In this notebook, I explore fitting community occupancy models in PyMC. Community occupancy models are a multi-species extension of standard occupancy models. The benefit of these models is that, by treating each species as a random effect, they can estimate occupancy and detection more precisely than single species models. Further, through data augmentation, they can estimate the richness of the supercommunity, that is, the total number of species that use the study area during the surveys.

US Breeding Bird Survey

As a motivating example, I use the breeding bird survey (BBS) data used by Dorazio and Royle (2005) and Royle and Dorazio (2008), Chapter 12. This is a \((n, J)\) matrix with the number of times each species was detected over \(K\) surveys, where \(n\) is the number of detected species and \(J\) is the number surveyed sites. In this example, \(n=99\) species were detected at the \(J=50\) sites over the \(K=11\) surveys in New Hampshire. The BBS occurs on routes across the US. This dataset represents one route.

%config InlineBackend.figure_format = 'retina'

from matplotlib.patches import Patch
from scipy.stats import binom
import arviz as az
import matplotlib.pyplot as plt
import numpy as np
import pandas as pd
import pymc as pm
import seaborn as sns

SEED = 808
RNG = np.random.default_rng(SEED)

plt.style.use('fivethirtyeight')
plt.rcParams['axes.facecolor'] = 'white'
plt.rcParams['figure.facecolor'] = 'white'
plt.rcParams['axes.spines.left'] = False
plt.rcParams['axes.spines.right'] = False
plt.rcParams['axes.spines.top'] = False
plt.rcParams['axes.spines.bottom'] = False
sns.set_palette("tab10")

def invlogit(x):
    return 1 / (1 + np.exp(-x))

# read in the detection data
nh17 = pd.read_csv('detectionFreq.NH17.csv')
Y = nh17.to_numpy()
n, J = Y.shape
K = Y.max()

# convert the species names to ints 
species_idx, lookup = nh17.index.factorize() # lookup[int] returns the actual name

# plot the detection frequencies
fig, ax = plt.subplots(figsize=(4, 6))
im = ax.imshow(Y[np.argsort(Y.sum(axis=1))], aspect='auto')
ax.set_ylabel('Species')
ax.set_xlabel('Site')

# add a legend
values = np.unique(Y.ravel())[1::2]
colors = [ im.cmap(im.norm(value)) for value in values]
patches = [ Patch(color=colors[i], label=f'{v}') for i, v in enumerate(values) ]
plt.legend(title='Detections', handles=patches, bbox_to_anchor=(1, 1), loc=2, borderaxespad=0.)
ax.grid(False)
plt.show()

Figure 1: Number of detections for each species at each site along this BBS route.

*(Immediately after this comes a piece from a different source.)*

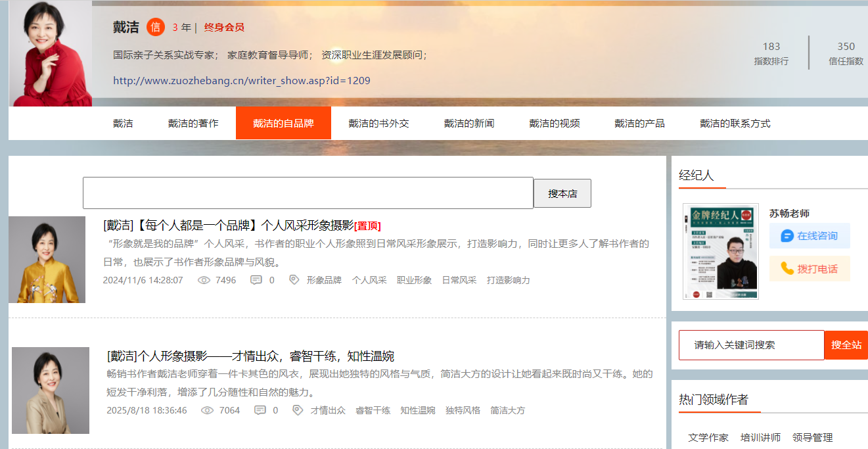Click the tag icon before 形象品牌
868x449 pixels.
click(x=294, y=280)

Dorazio and Royle (2005) draw each species-level effect from a multivariate normal distribution, \[ {\alpha_i \choose \beta_i} \sim \text{Normal} \left( {\mu_{\,\text{detection}} \choose \mu_{\, \text{occupancy}}}, \; \mathbf{\Sigma} \right), \] where \(\alpha_i\) is the logit-scale probability of detection for species \(i=1,\dots,n\), \(\beta_i\) is the logit-scale probability of occurrence, \(\mu\) is the community-level average, and \(\mathbf{\Sigma}\) is the covariance matrix. We assume that there will be a positive correlation between occupancy and the probability of detection, since abundance is positively correlated with both.

Known \(N\)

First, I fit the the known \(N\) version of the model. The goal of this version is to estimate occurrence and detection for each species, without estimating species richness.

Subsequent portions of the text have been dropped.